I don't think most women have the slightest clue about how to actually approach men. Even the very attractive ones just won't do it, but they will make sure to give the guy every opportunity to approach them. Cory talks about this and calls it "eye game." You gaze the room, make eye contact and make a connection, then you just kick back and enjoy yourself, you don't think or act.

Then you'll either make "accidantal" eye contact again or you'll notice she's closer to you or opened herself up to you. Then you move closer, or just go right up and approach, since the door's open, but it's more fun to play the game - at least it's more fun for her, women dig this.

So you move closer, open yourself up, more eye contact, more connection. Then it gets fun. First, she'll make sure you're not out of her sight, but try to do it so she's not being too obvious. So if you go to the restroom, or move someplace else for whatever reason, she'll be watching and will reposition herself if she thinks she has to in order to be closest to you.

If another woman accidentally gets between you and her, your persuer will get territorial and try to get the other woman out of the way. Sometimes it's not an accident. It's weird how powerful this mindset can be when it first "clicks," it'll feel like you can move women with your eyes. In a way, you can move women, but you feel like you're defying the laws of physics instead of getting in touch with human attraction.

Anyhow, when things click and I've started really accepting the affirmations, it's just like Cory says, the eye game is available to everybody.
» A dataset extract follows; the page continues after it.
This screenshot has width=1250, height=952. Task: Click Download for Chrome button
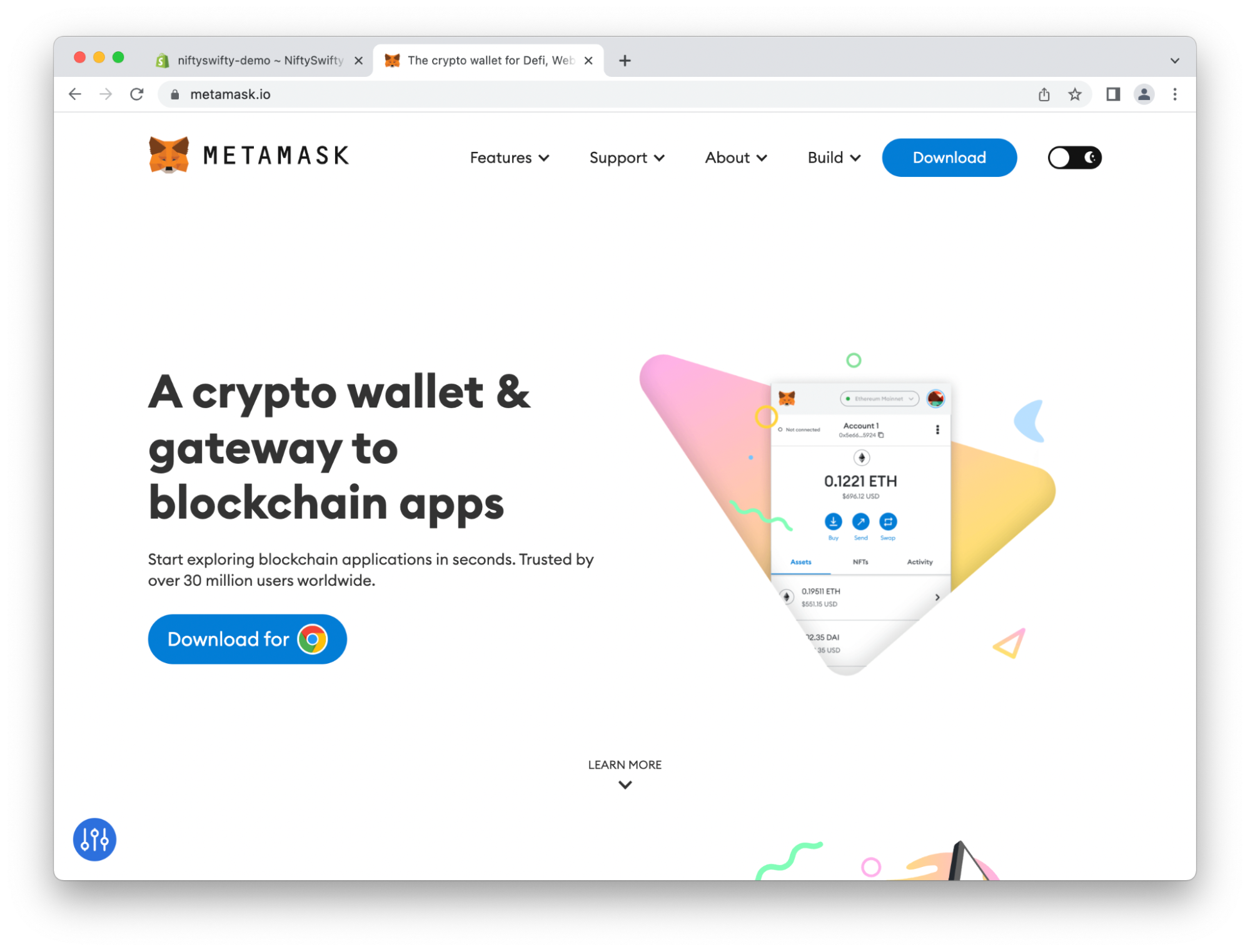tap(247, 639)
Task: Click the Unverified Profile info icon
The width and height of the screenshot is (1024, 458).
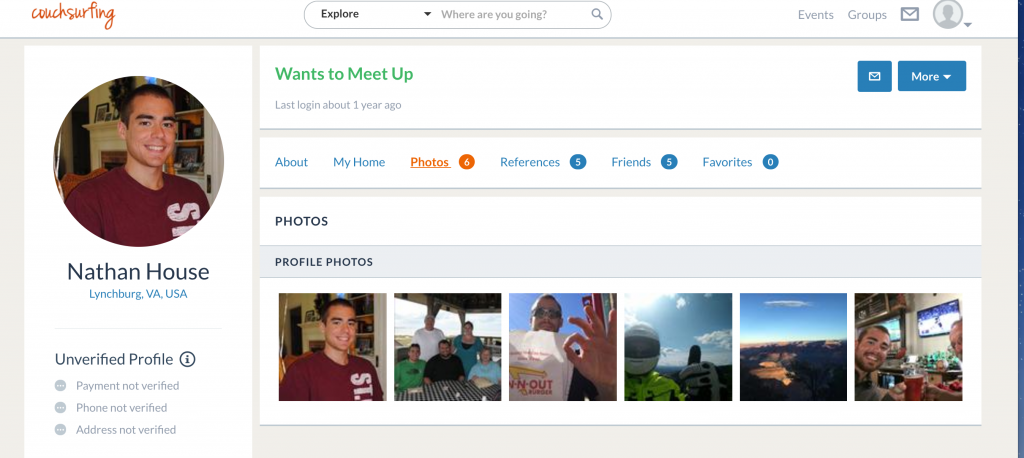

Now... my problem is... I haven't really done anything about the whole "still in a relationship" thing, so this is all I have to report for now. And the Mrs. is SUPER into me now, so this stuff works on the women you know, too.

Another thing I've been doing is focusing on really loving my life, even the parts I want to change. The more I focus on that and just enjoying myself, the easier it is to let go of any nervousness around women and attraction just happens. Plus, I'm happier... which is pretty fucking cool all by itslef!

Anyhow, bottom line, Cory Skyy's Magnetic Mindset really does work just like he says it does as soon as you can truly accept it. And that accepting it part is deceptively hard.